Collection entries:

========================

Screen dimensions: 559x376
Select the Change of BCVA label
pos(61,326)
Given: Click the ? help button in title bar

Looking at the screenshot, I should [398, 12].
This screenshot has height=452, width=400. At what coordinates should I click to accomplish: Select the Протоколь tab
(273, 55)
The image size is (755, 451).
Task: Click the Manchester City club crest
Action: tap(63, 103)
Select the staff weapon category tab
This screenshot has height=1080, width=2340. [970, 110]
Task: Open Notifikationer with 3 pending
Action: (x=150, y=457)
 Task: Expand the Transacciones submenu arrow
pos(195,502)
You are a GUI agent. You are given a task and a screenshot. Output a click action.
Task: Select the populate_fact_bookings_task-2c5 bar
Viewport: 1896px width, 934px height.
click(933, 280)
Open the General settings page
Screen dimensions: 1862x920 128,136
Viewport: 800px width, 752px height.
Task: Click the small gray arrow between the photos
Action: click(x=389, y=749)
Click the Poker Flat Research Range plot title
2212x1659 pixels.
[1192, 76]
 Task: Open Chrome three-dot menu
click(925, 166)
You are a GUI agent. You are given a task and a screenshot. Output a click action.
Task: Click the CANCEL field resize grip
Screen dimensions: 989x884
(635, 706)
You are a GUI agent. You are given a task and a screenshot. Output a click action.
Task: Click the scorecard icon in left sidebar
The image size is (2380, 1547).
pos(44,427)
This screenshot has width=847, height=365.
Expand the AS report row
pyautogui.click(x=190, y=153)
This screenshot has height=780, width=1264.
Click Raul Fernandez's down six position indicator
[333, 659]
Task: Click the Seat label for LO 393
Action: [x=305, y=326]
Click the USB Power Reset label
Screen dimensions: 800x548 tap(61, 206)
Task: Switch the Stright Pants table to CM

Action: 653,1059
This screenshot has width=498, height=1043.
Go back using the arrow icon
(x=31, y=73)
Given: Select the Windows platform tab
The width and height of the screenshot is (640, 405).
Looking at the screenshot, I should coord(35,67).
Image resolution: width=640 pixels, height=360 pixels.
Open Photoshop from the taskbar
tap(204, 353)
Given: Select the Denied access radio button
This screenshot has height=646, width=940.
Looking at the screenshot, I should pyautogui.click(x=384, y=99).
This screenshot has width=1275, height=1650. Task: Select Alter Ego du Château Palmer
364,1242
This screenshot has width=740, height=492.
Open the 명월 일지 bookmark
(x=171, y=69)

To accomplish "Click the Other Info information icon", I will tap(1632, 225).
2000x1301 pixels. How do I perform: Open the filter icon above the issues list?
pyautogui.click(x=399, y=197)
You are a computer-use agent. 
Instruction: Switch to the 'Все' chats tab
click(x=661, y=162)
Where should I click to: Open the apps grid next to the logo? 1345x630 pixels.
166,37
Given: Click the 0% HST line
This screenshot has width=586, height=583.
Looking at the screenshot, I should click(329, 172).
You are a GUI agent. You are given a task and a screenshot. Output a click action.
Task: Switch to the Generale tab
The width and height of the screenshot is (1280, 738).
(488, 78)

========================

### GIVEN PROBLEM
Give the lines of the listing, from the line that contains "Given: Click the ? help button in title bar" to the line that contains "click(933, 280)", as a JSON list of strings with one string per line. Leave out blank lines.

### RESULT OF THIS EXERCISE
[
  "Given: Click the ? help button in title bar",
  "Looking at the screenshot, I should [398, 12].",
  "This screenshot has height=452, width=400. At what coordinates should I click to accomplish: Select the Протоколь tab",
  "(273, 55)",
  "The image size is (755, 451).",
  "Task: Click the Manchester City club crest",
  "Action: tap(63, 103)",
  "Select the staff weapon category tab",
  "This screenshot has height=1080, width=2340. [970, 110]",
  "Task: Open Notifikationer with 3 pending",
  "Action: (x=150, y=457)",
  " Task: Expand the Transacciones submenu arrow",
  "pos(195,502)",
  "You are a GUI agent. You are given a task and a screenshot. Output a click action.",
  "Task: Select the populate_fact_bookings_task-2c5 bar",
  "Viewport: 1896px width, 934px height.",
  "click(933, 280)"
]